───── MATERIAL FOR THE TASK

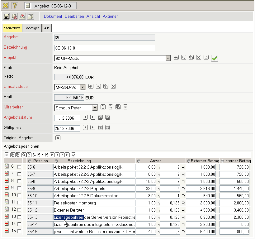The image size is (255, 239).
Task: Open the Mitarbeiter dropdown with Schaub Peter
Action: point(95,108)
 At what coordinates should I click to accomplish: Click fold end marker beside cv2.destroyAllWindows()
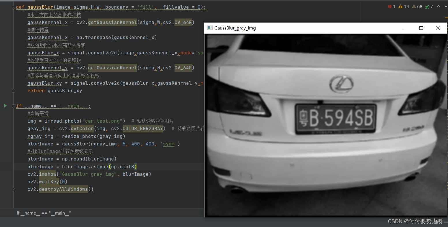pyautogui.click(x=13, y=189)
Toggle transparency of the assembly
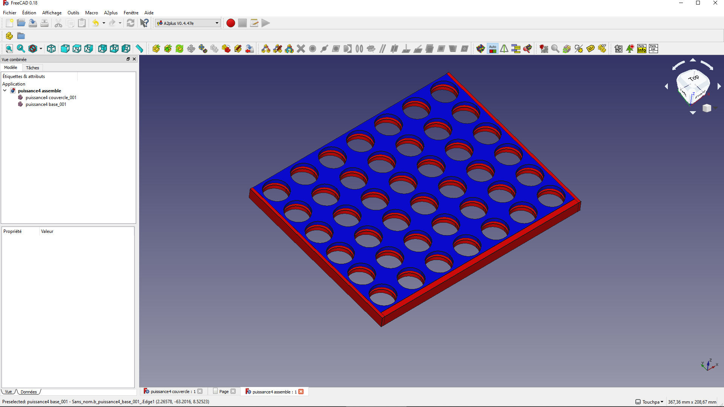The image size is (724, 407). point(567,49)
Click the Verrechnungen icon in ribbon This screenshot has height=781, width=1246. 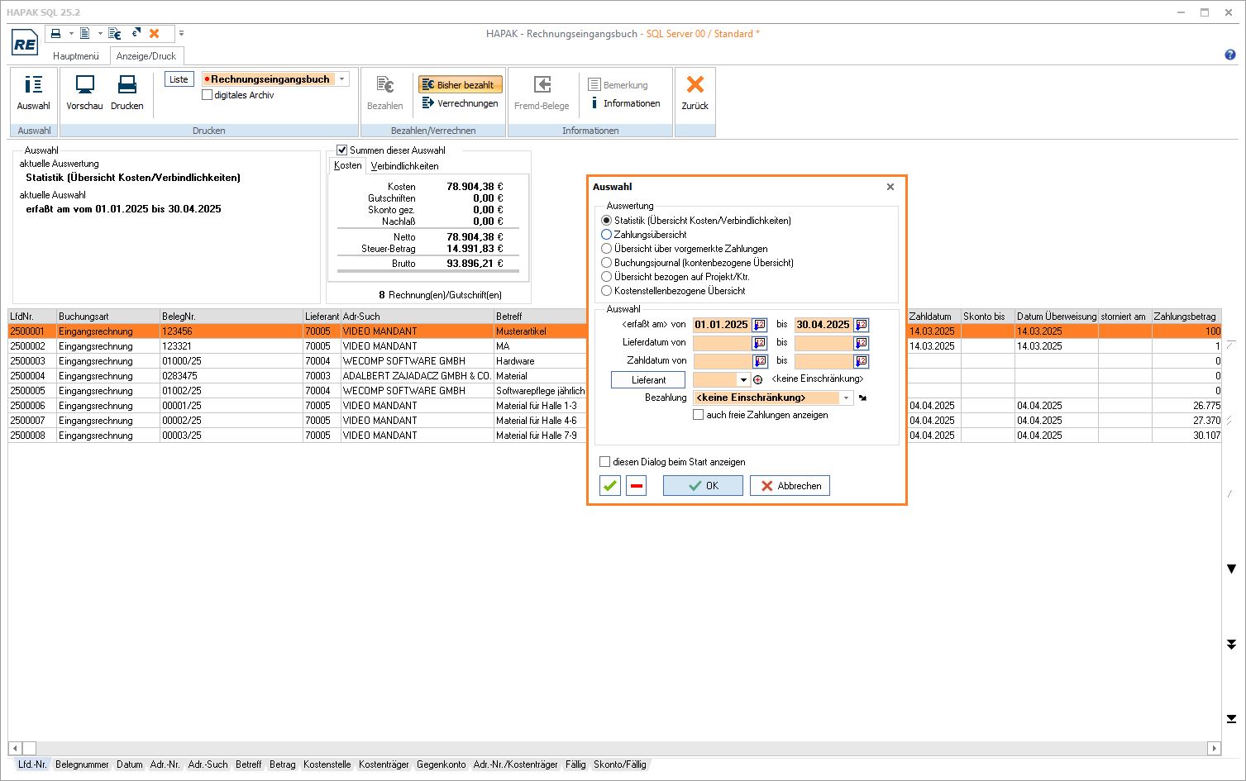[428, 103]
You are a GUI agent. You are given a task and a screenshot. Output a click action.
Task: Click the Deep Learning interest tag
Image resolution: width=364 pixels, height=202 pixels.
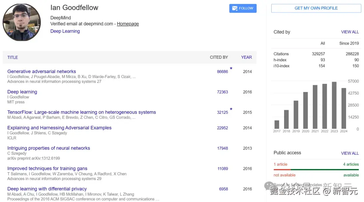65,31
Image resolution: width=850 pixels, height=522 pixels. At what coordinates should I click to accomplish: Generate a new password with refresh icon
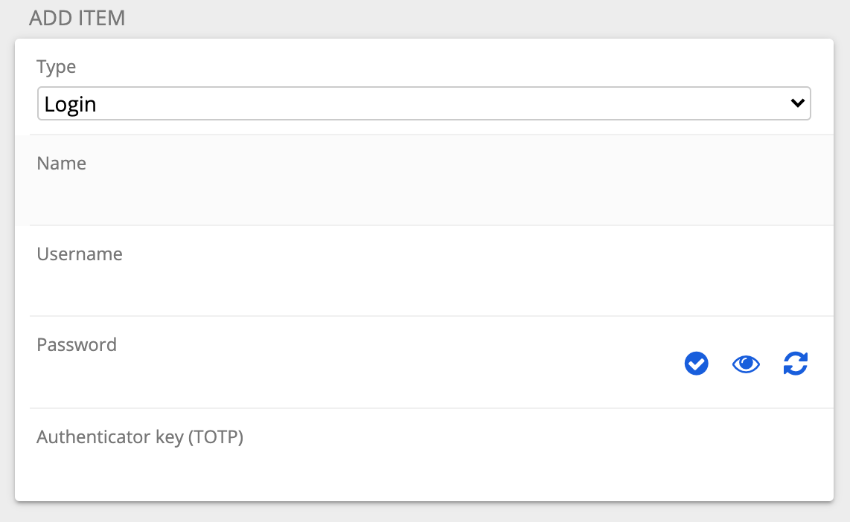(x=795, y=364)
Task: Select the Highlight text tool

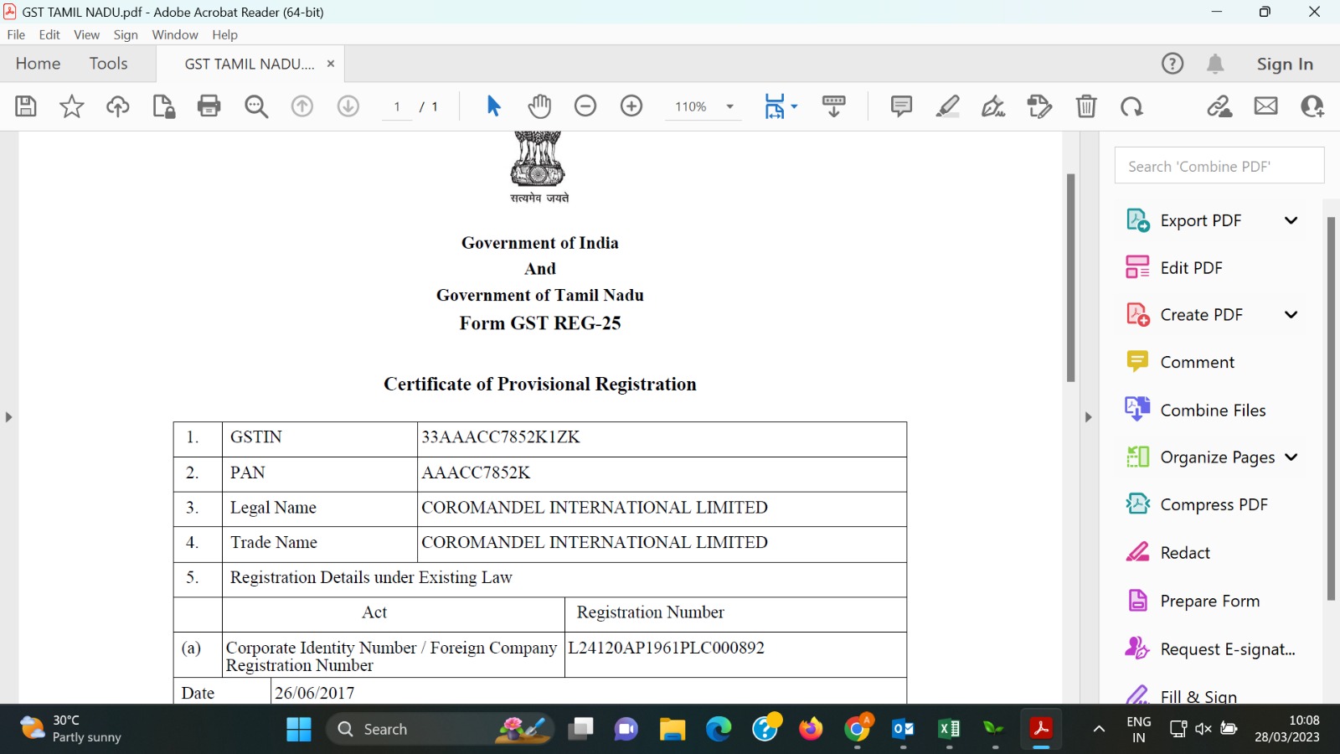Action: tap(947, 106)
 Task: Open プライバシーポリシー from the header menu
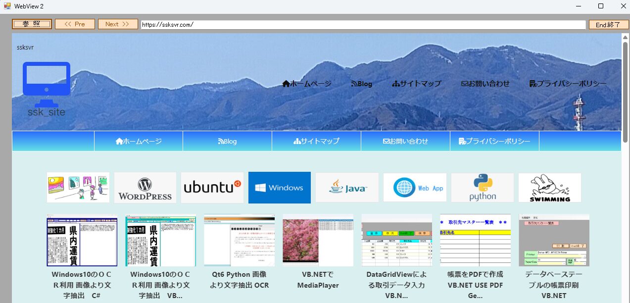click(493, 141)
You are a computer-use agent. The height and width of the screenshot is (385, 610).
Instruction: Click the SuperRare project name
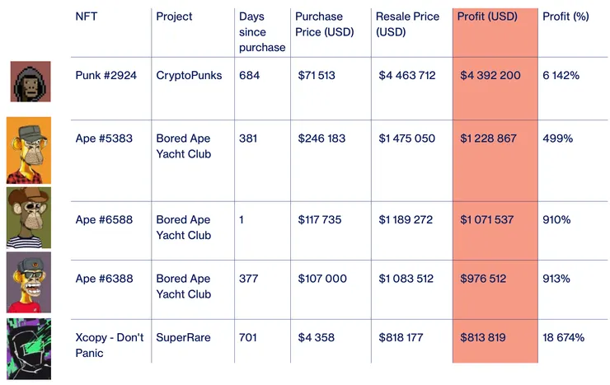click(185, 338)
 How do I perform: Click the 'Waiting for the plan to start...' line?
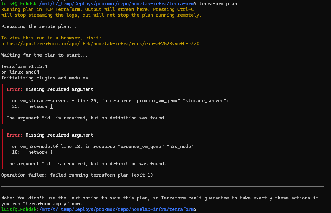coord(44,55)
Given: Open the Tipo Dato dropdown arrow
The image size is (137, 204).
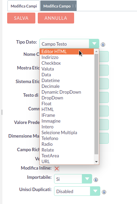Looking at the screenshot, I should 94,44.
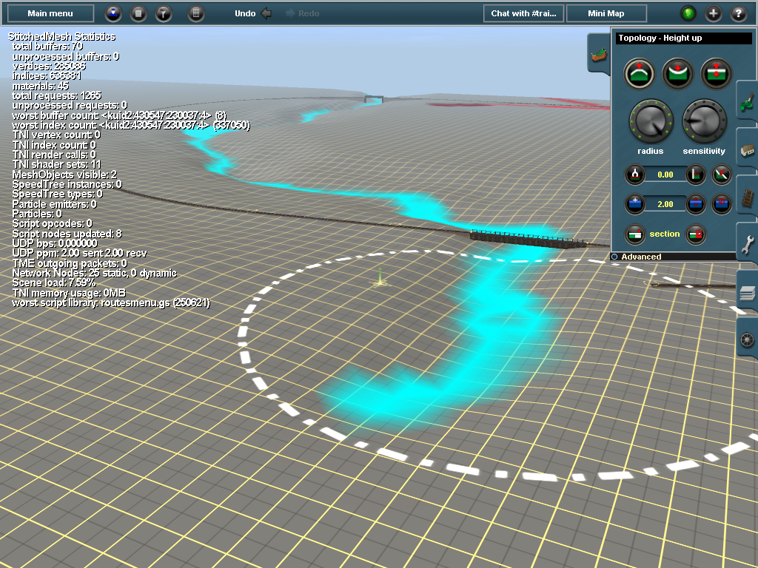Click inside the 0.00 height input field
Image resolution: width=758 pixels, height=568 pixels.
point(666,175)
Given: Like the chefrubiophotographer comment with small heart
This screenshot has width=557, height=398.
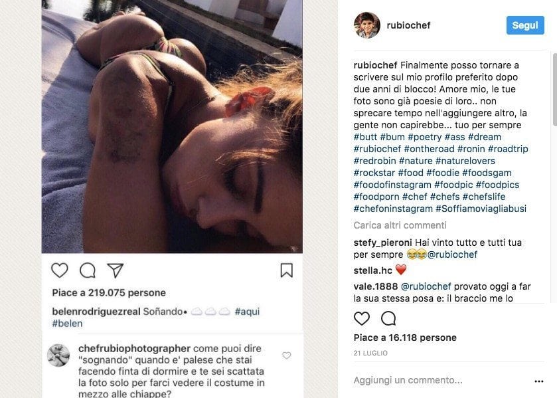Looking at the screenshot, I should point(287,355).
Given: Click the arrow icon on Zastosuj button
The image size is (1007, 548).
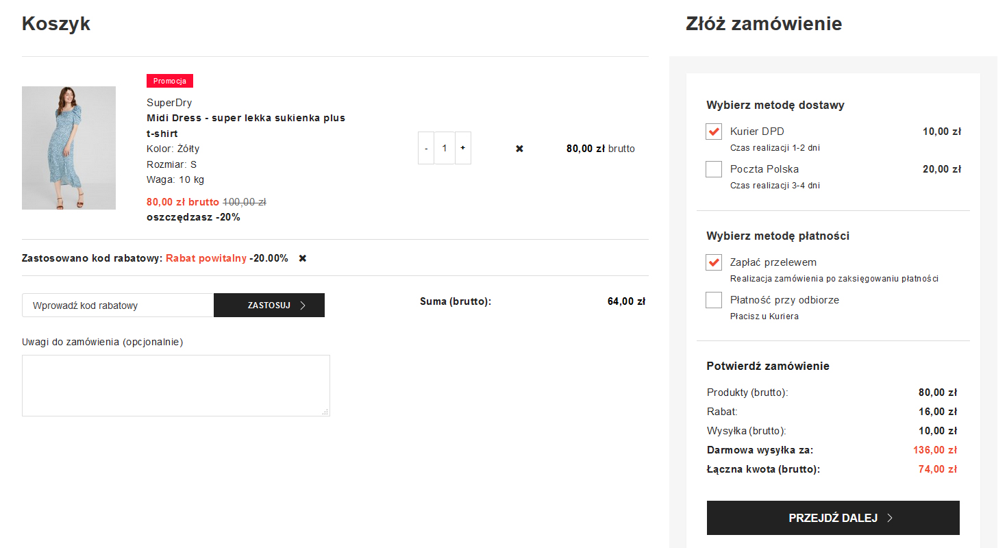Looking at the screenshot, I should [x=303, y=306].
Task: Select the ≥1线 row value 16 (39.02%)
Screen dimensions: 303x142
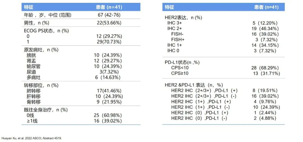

──────────

* EXERCISE DIRECTIONS: Repeat exactly the lines from the one containing "Given: Open the Tipo Dato dropdown arrow" to the last line of the data above, both included, and write no pictures into the copy.

* RESULT OF THIS TASK:
Given: Open the Tipo Dato dropdown arrow
The image size is (137, 204).
Looking at the screenshot, I should 94,44.
Click inside the 0.00 height input field
Image resolution: width=758 pixels, height=568 pixels.
point(666,175)
Given: Like the chefrubiophotographer comment with small heart
This screenshot has width=557, height=398.
Looking at the screenshot, I should point(287,355).
Given: Click the arrow icon on Zastosuj button
The image size is (1007, 548).
Looking at the screenshot, I should [x=303, y=306].
Task: Select the ≥1线 row value 16 (39.02%)
Screen dimensions: 303x142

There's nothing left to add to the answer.